It’s crowded on the streets in and around the Google headquarters in Mountain View, California. Between rush hour, pedestrians and parking nightmares, it’s a perfect place for the Google engineers to master urban driving in their self-driving vehicle.
Google has moved the autonomously-driven vehicle off the highway in order to focus on mastering city driving. Because a mile of city driving involves a lot more attention to detail, it is a good test for the car’s on-board driving computer.
Between objects moving in various directions, such as parked cars, four-way stops, pedestrians, buses, kids on bikes, the test is to see how the self-driving car handles these types of everyday urban distractions. The Google self-driving car can even detect a stop sign being held up by a crossing guard or a cyclist gesturing for a turn.

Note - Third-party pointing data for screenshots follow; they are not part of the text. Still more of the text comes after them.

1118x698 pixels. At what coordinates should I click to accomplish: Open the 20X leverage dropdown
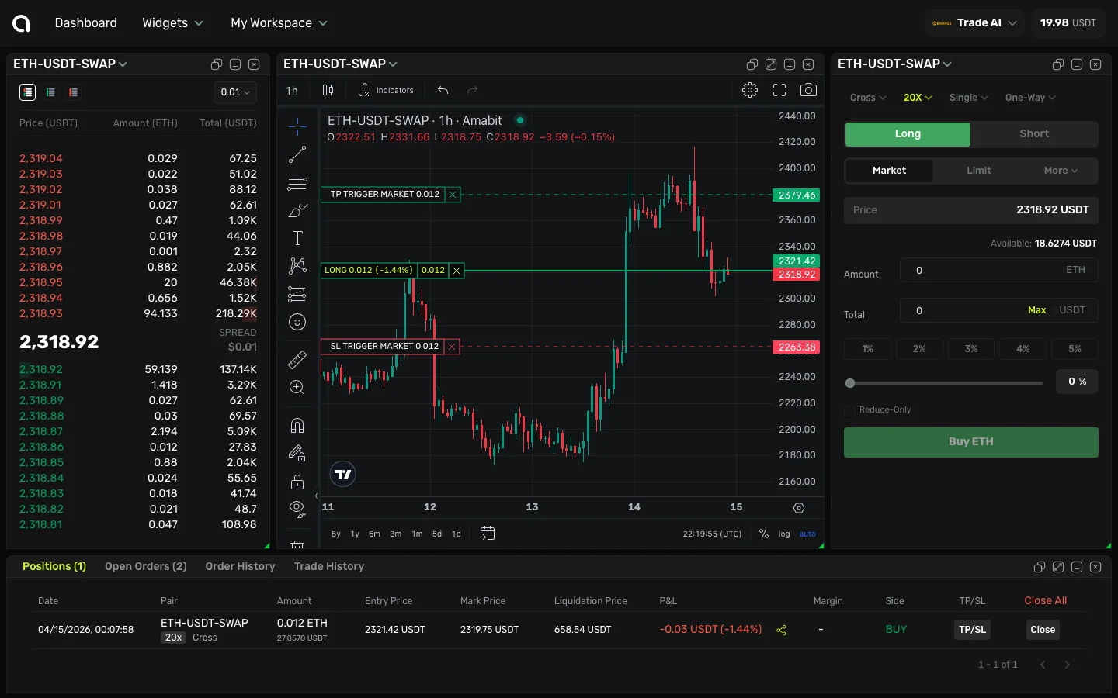(x=918, y=97)
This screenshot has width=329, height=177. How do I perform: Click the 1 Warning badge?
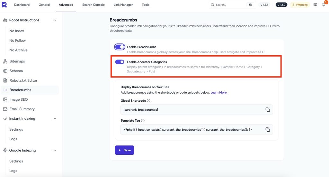299,5
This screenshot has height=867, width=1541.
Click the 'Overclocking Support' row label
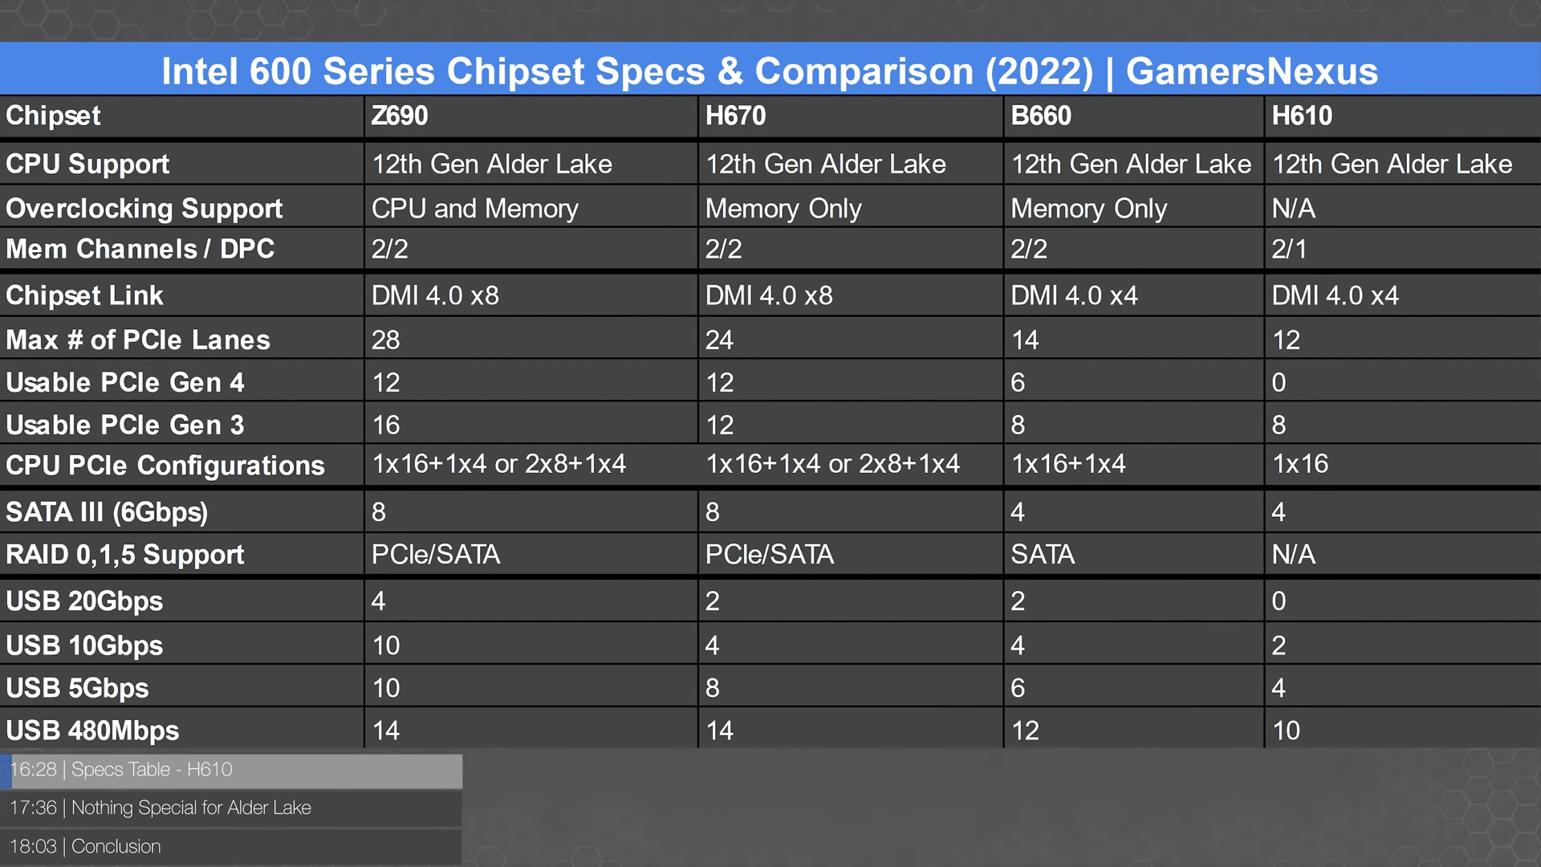click(x=144, y=209)
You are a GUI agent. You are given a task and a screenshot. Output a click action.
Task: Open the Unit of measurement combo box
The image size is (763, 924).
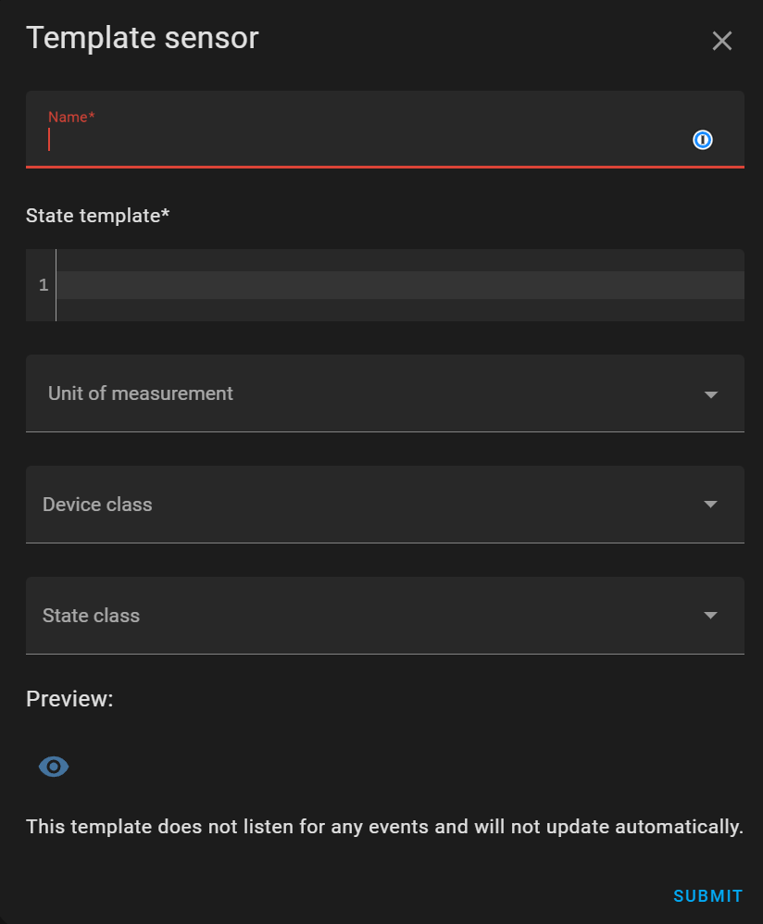(x=384, y=393)
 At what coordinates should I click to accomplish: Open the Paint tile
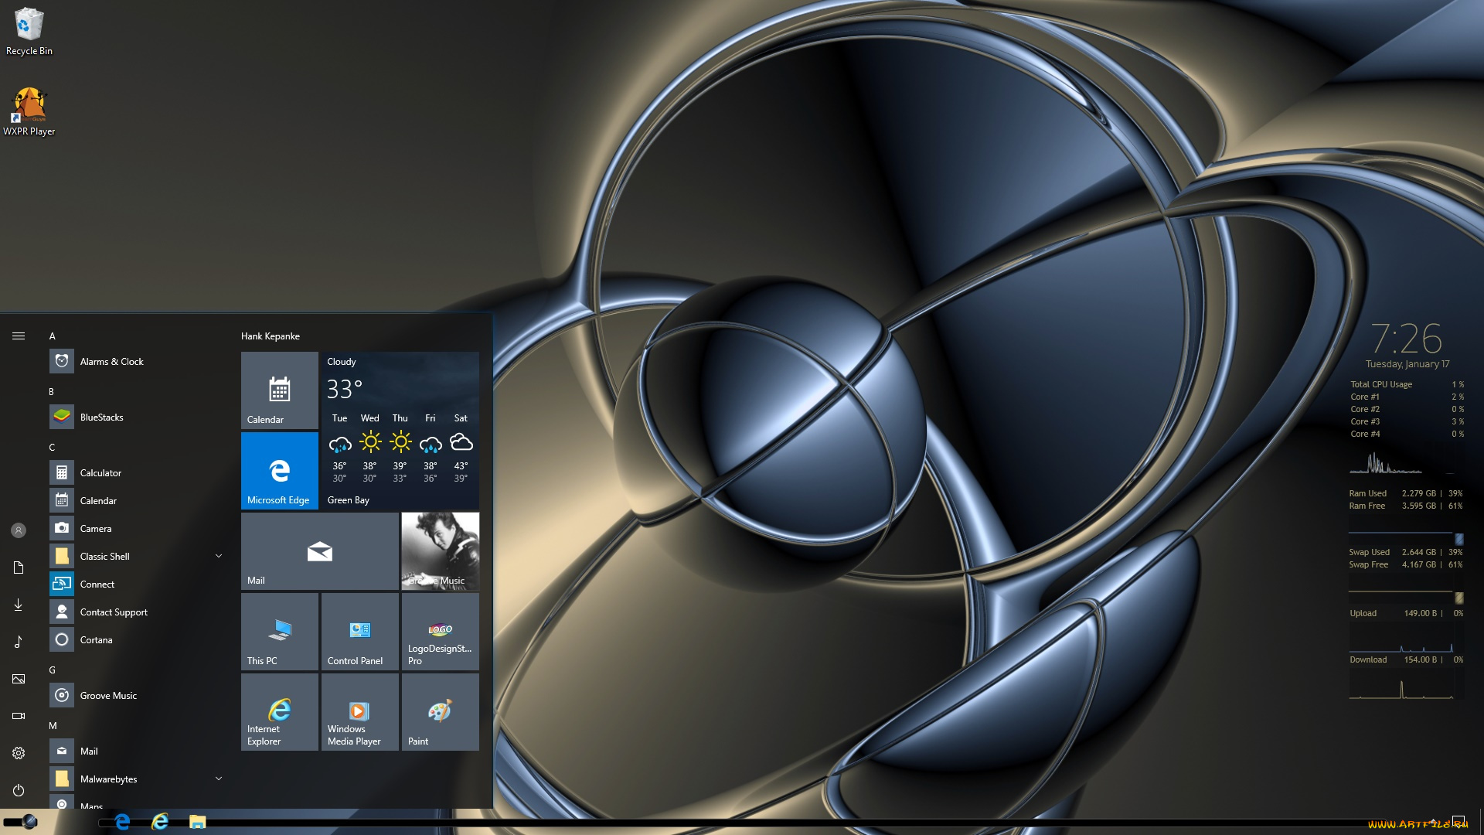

And the computer makes all the calculations simply, logically and making the right choice every time, without ever getting distracted or tired.
What Google’s engineers have determined is that a computer can take the busy “distractions” of a city street and make it fairly predictable. Programmed into the autonomous-driving software are formulas of likely events (like every vehicle stopping for a light) to the unlikely (someone running a light).
Google admits to having lots of problems to continue to solve, including moving out of the Mountain View cityscape into another location.
But moving the Google autonomous vehicle off the highway where it was a big success to a more urban atmosphere full of nuances and unpredictable behavior at varying speeds has provided Google with plenty of valuable data.
Having logged more than 700,000 autonomous miles, the engineers continue to make strides and progress toward one day having a fully-functional vehicle that will operate without any human intervention.